**Required work**
Word for word, restate all the records; images are not part of the copy.

(Saved data entries)

________________________________________

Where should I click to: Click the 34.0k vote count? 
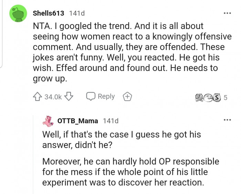pyautogui.click(x=53, y=97)
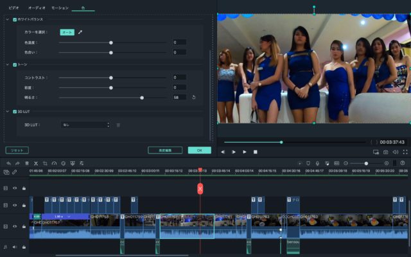Take a snapshot with camera icon

coord(385,152)
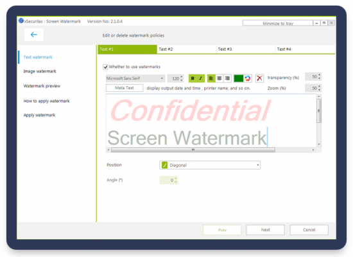This screenshot has width=353, height=257.
Task: Open the color wheel picker
Action: (x=248, y=78)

________________________________________

**Solution for this problem**
Where should I click to: Click the 34.0k vote count? 
pyautogui.click(x=53, y=97)
Take a snapshot with camera icon

coord(385,152)
This screenshot has width=353, height=257.
Task: Open the color wheel picker
Action: (x=248, y=78)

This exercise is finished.